Mammalian ALKBH1 serves as an N6-mA demethylase of unpairing DNA

N-6-methyladenine (N-6-mA) of DNA is an emerging epigenetic mark in mammalian genome. Levels of N-6-mA undergo drastic fluctuation during early embryogenesis, indicative of active regulation. Here we show that the 2-oxoglutarate-dependent oxygenase ALKBH1 functions as a nuclear eraser of N-6-mA in unpairing regions (e.g., SIDD, Stress-Induced DNA Double Helix Destabilization regions) of mammalian genomes.

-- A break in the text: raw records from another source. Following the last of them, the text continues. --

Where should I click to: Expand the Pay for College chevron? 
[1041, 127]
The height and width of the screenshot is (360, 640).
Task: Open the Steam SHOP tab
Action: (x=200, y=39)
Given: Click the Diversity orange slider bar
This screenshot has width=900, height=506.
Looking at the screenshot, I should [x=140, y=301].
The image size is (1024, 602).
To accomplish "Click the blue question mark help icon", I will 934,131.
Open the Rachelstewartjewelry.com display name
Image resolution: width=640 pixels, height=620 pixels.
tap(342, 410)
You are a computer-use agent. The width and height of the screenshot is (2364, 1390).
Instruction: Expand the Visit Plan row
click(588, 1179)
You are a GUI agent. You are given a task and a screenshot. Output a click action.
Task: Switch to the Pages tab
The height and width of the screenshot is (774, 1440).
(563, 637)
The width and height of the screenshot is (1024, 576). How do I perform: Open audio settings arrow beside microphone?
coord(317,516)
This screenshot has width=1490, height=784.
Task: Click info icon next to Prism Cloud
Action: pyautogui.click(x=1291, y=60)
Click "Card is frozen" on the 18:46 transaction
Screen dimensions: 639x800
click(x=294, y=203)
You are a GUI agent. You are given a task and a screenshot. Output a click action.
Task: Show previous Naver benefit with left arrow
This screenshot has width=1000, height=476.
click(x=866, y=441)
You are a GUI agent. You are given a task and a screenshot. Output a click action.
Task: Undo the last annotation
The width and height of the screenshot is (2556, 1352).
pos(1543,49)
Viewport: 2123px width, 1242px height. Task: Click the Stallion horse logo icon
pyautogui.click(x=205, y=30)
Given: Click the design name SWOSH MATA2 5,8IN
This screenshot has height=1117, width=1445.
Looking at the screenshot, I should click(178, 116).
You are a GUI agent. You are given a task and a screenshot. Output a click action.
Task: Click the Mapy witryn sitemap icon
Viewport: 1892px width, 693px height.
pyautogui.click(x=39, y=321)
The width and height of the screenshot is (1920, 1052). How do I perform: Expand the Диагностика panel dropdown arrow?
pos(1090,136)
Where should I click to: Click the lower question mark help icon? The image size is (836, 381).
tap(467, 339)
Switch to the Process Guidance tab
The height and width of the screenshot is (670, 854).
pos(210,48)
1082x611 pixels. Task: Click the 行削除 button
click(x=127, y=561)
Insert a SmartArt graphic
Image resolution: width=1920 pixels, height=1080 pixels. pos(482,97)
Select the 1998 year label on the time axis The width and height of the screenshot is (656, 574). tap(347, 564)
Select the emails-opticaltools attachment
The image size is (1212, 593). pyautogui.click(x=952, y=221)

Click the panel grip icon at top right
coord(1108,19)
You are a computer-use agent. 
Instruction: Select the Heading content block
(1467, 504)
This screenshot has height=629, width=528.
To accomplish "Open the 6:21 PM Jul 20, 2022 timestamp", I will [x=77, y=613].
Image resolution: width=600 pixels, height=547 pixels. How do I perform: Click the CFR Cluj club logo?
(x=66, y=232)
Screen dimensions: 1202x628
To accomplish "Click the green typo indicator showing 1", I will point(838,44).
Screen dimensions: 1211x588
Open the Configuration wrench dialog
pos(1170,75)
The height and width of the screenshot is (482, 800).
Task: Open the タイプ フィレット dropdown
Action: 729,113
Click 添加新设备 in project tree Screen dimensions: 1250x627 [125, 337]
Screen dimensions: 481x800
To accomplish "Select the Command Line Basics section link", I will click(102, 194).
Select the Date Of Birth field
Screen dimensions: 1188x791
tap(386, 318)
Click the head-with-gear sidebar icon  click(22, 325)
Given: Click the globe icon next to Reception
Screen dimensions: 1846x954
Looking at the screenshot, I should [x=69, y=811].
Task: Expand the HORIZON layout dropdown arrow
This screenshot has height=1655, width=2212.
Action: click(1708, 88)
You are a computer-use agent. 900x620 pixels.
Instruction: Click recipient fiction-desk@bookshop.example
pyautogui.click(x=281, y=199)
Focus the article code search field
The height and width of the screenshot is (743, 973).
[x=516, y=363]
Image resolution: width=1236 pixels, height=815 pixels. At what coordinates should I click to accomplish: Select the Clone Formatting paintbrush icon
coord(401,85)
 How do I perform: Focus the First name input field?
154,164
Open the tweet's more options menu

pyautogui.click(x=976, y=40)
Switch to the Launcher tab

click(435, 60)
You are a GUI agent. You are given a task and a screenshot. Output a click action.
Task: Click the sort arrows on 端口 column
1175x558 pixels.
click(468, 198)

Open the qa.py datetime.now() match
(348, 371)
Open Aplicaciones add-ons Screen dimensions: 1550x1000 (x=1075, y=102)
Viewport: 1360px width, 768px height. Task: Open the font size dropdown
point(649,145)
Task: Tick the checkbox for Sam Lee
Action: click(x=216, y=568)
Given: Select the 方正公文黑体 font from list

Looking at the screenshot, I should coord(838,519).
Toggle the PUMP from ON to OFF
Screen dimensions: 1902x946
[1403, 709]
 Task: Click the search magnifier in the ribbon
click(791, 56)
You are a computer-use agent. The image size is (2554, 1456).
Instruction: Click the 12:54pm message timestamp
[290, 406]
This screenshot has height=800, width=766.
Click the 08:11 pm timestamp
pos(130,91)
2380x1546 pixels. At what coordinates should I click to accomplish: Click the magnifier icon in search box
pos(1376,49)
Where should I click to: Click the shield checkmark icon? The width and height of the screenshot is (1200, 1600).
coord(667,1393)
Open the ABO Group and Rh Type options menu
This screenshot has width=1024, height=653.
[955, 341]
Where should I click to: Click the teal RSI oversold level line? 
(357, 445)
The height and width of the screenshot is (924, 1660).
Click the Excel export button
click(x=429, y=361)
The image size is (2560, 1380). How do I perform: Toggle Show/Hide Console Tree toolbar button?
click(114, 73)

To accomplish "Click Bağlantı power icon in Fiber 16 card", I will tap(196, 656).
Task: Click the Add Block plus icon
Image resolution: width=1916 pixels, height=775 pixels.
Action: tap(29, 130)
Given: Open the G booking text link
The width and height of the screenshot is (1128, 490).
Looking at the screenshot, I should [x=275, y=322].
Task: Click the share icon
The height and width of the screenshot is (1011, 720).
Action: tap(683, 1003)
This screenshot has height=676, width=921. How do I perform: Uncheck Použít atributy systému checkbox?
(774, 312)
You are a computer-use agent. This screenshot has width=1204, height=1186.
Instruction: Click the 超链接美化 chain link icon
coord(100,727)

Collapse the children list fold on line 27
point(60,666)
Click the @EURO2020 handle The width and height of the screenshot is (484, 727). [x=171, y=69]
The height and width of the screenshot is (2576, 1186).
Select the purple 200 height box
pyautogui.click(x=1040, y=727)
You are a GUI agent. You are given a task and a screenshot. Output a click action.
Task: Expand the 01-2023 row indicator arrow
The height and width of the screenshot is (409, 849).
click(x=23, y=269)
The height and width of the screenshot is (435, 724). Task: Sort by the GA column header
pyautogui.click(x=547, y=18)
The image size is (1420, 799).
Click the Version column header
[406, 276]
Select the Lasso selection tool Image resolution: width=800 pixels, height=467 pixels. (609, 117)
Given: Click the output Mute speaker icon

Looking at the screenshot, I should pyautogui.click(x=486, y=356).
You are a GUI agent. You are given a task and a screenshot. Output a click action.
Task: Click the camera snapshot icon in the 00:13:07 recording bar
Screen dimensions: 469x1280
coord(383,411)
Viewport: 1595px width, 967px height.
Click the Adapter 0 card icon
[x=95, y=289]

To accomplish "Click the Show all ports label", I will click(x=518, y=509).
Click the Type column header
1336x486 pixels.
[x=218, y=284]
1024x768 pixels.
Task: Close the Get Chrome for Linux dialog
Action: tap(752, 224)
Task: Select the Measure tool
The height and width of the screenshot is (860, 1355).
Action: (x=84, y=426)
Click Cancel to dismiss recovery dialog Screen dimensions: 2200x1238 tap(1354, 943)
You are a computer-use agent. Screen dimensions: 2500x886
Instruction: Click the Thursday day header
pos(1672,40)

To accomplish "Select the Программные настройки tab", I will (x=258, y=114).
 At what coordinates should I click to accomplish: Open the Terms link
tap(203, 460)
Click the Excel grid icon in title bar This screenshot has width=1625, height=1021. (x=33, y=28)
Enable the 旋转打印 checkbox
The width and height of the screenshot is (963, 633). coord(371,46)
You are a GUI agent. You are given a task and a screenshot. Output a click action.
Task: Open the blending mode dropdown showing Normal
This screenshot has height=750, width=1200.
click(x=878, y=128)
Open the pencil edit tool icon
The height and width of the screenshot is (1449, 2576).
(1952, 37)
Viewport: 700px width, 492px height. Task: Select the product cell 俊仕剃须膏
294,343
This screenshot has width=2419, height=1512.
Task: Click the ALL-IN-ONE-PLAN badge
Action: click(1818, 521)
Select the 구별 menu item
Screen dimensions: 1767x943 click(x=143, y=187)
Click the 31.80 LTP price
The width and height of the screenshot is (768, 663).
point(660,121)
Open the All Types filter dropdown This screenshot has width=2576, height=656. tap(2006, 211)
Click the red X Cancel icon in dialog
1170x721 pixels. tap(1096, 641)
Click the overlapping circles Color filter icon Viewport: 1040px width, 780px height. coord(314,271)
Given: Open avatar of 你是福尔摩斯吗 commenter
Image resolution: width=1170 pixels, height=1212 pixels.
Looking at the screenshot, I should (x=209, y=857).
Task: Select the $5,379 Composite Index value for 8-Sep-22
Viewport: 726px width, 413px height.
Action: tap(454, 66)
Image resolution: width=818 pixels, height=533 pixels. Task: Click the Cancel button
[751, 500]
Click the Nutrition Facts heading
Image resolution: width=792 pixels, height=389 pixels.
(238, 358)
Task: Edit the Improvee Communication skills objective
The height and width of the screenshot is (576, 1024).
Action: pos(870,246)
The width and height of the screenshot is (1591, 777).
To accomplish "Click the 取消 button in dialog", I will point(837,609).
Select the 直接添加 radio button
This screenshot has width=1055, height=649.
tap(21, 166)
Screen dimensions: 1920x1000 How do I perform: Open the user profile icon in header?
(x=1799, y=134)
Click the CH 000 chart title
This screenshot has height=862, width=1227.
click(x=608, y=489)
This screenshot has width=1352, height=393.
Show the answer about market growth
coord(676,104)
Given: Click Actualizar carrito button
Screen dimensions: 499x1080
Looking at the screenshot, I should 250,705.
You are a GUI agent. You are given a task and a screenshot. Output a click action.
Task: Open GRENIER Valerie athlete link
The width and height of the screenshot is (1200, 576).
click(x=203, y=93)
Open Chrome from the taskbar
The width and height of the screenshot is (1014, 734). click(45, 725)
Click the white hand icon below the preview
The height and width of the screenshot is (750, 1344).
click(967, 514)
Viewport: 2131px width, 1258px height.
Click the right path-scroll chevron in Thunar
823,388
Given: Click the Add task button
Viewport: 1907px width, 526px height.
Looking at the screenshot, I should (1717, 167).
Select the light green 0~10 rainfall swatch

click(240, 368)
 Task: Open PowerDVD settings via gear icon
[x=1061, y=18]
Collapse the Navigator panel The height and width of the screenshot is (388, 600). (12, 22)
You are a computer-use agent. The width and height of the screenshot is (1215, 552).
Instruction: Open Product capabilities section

Enzymatic profiling studies revealed that ALKBH1 prefers bubbled or bulged DNAs as substrate, instead of single-stranded (ss-) or double-stranded (ds-) DNAs. Structural studies of ALKBH1 revealed an unexpected stretch-out conformation of its Flip1 motif, a conserved element that usually bends over catalytic center to facilitate substrate base flipping in other DNA demethylases. Thus, lack of a bending Flip1 explains the observed preference of ALKBH1 for unpairing substrates, in which the flipped N-6-mA is primed for catalysis. Co-crystal structural studies of ALKBH1 bound to a 21-mer bulged DNA explained the need of both flanking duplexes and a flipped base for recognition and catalysis. Key elements (e.g., an ALKBH1-specific alpha 1 helix) as well as residues contributing to structural integrity and catalytic activity were validated by structure-based mutagenesis studies. Furthermore, ssDNA-seq and DIP-seq analyses revealed significant co-occurrence of base unpairing regions with N-6-mA in mouse genome. Collectively, our biochemical, structural and genomic studies suggest that ALKBH1 is an important DNA demethylase that regulates genome N-6-mA turnover of unpairing regions associated with dynamic chromosome regulation.